With the release of macOS Sequoia, macOS Monterey will probably lose support in Homebrew, while machines running Monterey, that cannot be upgraded to a newer macOS, are still great development machines.
The developers of Homebrew have opted for a development strategie, that forces Homebrew and all applications installed with it to stay at their most up to date release. Enhancements and security patches are therefore continuously applied to Homebrew and all applications installed through it.
Homebrew can be used to install applications, that are already part of the macOS installation, but are installed by Apple in an older version. Homebrew is therefor a way to keep a development system continuously up to date. This is an important step, because Homebrew might be used not only on secondary computers but to install and maintain critical infrastructure software, such as database servers, web servers, application servers, programming language version managers, etc that run the internet.
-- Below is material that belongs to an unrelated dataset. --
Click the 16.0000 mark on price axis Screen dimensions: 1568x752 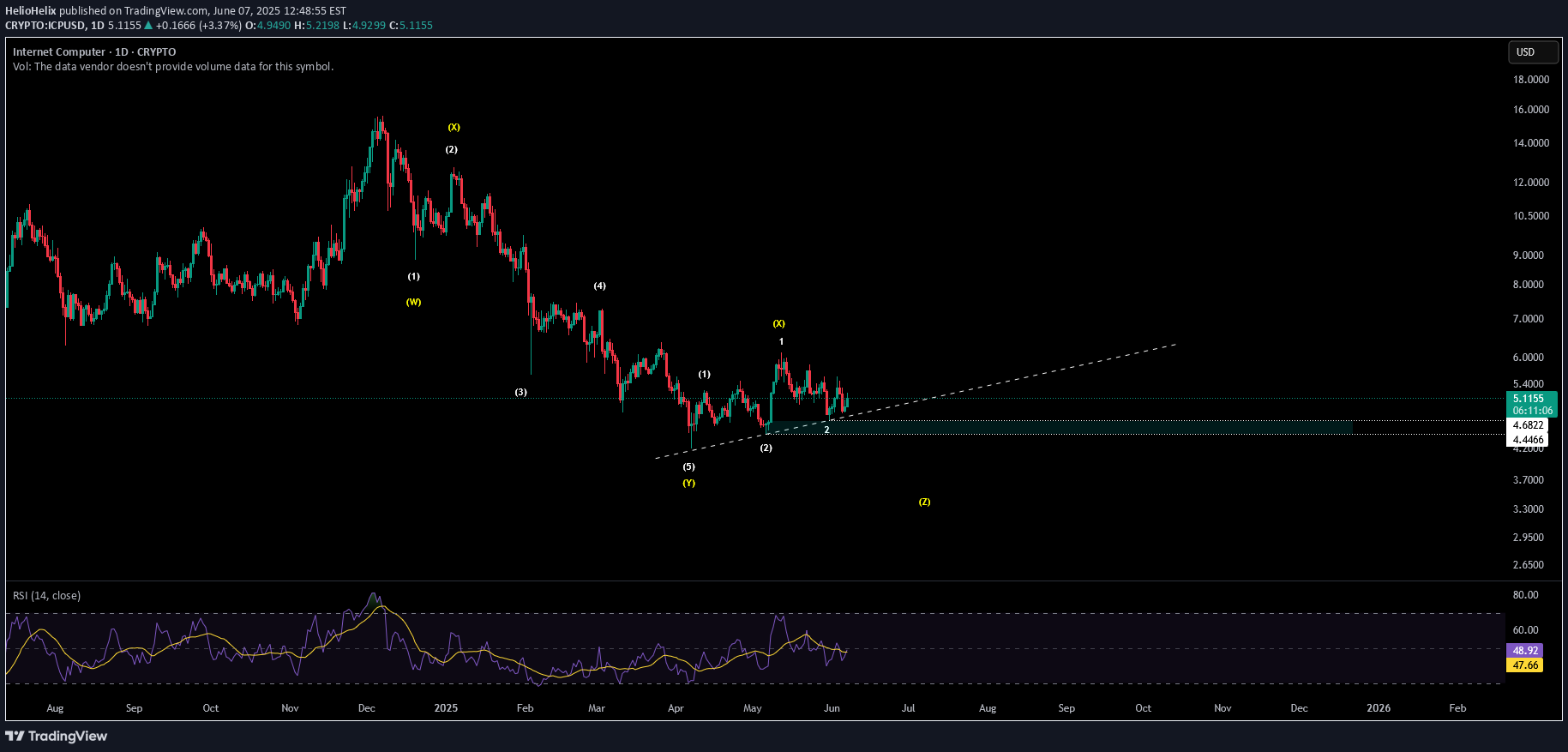[x=1530, y=110]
That said, it might be useful and part of sustainability to use hardware for longer than Apple would prefer, just like OpenCore demonstrates.
Homebrew supports the last three versions of macOS. Older versions (currently back to El Capitan) are unsupported, but may work. This means that an update of either Homebrew or Homebrew-core, the formulae repository, might result in a non working environment.
How can I use pin
, tap
and --build-from-source
or other solutions in order to keep using Homebrew after they drop the support of the version of macOS that I am using?